When the word "agent" appears in a line of the data below, list that line.

┄┄┄┄┄┄┄┄┄┄

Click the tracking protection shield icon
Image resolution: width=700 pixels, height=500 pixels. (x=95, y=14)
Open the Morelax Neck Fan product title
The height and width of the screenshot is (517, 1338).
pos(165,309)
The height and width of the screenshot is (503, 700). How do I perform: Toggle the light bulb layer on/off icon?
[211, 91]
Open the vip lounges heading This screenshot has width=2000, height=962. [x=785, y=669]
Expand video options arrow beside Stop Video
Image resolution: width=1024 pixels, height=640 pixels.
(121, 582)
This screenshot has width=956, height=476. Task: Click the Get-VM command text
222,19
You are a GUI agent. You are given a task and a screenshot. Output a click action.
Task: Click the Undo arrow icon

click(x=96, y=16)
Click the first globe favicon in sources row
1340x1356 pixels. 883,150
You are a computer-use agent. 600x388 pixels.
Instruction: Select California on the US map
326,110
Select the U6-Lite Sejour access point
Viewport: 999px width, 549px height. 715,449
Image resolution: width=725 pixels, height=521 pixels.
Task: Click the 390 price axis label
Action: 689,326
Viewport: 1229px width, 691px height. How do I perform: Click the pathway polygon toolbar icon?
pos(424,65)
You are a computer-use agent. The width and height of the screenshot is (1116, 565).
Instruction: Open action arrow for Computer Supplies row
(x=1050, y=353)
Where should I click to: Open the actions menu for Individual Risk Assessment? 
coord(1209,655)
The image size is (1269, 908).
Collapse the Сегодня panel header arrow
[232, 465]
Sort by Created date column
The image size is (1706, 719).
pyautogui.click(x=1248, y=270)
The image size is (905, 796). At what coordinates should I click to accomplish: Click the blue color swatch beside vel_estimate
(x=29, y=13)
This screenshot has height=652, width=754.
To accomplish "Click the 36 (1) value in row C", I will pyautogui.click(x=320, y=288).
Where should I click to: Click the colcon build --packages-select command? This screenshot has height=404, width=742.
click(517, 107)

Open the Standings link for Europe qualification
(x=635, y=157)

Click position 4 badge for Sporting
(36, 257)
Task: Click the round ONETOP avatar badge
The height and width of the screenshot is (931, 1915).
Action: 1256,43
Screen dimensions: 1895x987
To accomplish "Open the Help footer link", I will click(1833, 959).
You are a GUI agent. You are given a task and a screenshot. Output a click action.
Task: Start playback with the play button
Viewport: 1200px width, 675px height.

┄┄┄┄┄┄┄┄┄┄

| OUTPUT FOR THIS EXERCISE |
You are a GUI agent. You are given a task and a screenshot. Output a click action.
You are a computer-use agent. 600x388 pixels.
You are a computer-use agent. The width and height of the screenshot is (1116, 565).
You are a GUI agent. You are given a task and a screenshot. Output a click action.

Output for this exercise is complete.